:: Exercise aim ::
Search term "will": copy each line of the data containing it.

:: Data supplied ::
== Segment start ==
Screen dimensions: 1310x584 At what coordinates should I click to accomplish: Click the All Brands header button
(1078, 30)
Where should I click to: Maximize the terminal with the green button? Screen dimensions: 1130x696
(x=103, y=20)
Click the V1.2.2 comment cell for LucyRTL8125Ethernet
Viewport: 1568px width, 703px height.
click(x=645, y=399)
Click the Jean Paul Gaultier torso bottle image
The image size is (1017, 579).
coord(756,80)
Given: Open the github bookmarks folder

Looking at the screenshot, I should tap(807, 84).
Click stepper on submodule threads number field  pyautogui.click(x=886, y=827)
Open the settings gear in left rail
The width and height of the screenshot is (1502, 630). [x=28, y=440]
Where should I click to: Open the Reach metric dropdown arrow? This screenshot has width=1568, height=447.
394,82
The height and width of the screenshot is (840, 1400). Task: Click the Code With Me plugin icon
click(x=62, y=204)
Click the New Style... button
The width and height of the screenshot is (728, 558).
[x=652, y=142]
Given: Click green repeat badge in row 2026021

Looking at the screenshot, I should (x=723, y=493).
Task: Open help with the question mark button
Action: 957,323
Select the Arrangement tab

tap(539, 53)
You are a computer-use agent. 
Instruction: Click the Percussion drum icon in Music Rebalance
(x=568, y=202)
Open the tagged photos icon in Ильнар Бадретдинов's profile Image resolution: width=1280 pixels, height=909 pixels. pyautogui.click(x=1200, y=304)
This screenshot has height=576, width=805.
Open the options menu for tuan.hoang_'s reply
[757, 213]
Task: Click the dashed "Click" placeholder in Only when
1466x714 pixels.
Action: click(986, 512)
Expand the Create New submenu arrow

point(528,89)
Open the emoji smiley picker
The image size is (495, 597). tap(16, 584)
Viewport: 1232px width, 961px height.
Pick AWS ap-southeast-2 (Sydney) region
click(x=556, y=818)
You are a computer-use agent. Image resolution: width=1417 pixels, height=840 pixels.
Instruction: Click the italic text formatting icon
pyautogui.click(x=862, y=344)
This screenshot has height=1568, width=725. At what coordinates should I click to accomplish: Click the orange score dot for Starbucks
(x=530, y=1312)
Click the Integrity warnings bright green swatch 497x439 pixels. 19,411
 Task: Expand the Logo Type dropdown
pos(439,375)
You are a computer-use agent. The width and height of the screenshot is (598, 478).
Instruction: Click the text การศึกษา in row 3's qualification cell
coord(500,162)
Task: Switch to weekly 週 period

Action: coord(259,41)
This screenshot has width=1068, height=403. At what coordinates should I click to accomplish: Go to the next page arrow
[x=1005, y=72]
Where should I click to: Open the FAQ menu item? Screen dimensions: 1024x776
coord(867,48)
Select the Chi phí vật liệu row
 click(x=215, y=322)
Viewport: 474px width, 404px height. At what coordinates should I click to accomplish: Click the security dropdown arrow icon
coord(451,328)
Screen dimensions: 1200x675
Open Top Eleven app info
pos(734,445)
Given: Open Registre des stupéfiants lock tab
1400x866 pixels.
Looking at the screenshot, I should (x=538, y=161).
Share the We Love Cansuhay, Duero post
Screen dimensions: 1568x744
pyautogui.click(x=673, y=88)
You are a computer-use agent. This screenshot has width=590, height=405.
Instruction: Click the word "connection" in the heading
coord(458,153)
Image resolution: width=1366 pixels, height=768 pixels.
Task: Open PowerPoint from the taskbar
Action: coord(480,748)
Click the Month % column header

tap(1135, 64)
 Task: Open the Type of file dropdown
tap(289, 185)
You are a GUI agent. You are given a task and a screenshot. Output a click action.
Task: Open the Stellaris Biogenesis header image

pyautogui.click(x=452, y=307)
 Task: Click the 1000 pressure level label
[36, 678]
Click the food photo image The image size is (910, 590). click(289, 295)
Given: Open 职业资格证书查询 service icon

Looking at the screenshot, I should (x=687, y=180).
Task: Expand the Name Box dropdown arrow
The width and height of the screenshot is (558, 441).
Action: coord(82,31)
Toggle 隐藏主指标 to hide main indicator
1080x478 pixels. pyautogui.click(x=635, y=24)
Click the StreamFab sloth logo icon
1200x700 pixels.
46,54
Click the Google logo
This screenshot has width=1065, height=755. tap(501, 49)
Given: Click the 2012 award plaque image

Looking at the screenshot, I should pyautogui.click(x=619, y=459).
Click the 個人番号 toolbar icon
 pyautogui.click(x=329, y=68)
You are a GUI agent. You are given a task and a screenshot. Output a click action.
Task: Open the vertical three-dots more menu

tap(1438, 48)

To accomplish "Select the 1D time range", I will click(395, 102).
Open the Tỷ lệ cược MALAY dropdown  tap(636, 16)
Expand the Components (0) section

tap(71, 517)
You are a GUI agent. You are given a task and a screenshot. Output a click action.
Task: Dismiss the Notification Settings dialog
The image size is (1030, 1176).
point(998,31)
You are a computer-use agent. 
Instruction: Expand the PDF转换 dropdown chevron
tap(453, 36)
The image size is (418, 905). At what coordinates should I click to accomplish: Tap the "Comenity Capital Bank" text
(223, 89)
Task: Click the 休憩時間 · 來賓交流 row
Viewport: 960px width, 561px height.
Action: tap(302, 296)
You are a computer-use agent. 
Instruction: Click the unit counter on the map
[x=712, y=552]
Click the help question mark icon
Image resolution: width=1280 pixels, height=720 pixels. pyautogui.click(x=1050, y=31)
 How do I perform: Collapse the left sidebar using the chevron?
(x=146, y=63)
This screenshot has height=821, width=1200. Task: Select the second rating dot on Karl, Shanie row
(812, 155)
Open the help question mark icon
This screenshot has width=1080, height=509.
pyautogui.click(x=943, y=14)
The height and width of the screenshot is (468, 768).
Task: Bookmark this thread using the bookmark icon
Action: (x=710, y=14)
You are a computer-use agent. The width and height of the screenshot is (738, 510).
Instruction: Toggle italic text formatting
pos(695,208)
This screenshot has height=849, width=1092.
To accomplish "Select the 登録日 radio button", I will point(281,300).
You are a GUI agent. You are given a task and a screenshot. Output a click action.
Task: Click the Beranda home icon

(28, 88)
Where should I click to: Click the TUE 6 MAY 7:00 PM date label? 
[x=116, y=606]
== Segment end ==
:: Response to the exercise ::
To accomplish "Select the 1D time range", I will click(395, 102).
To accomplish "Select the 登録日 radio button", I will point(281,300).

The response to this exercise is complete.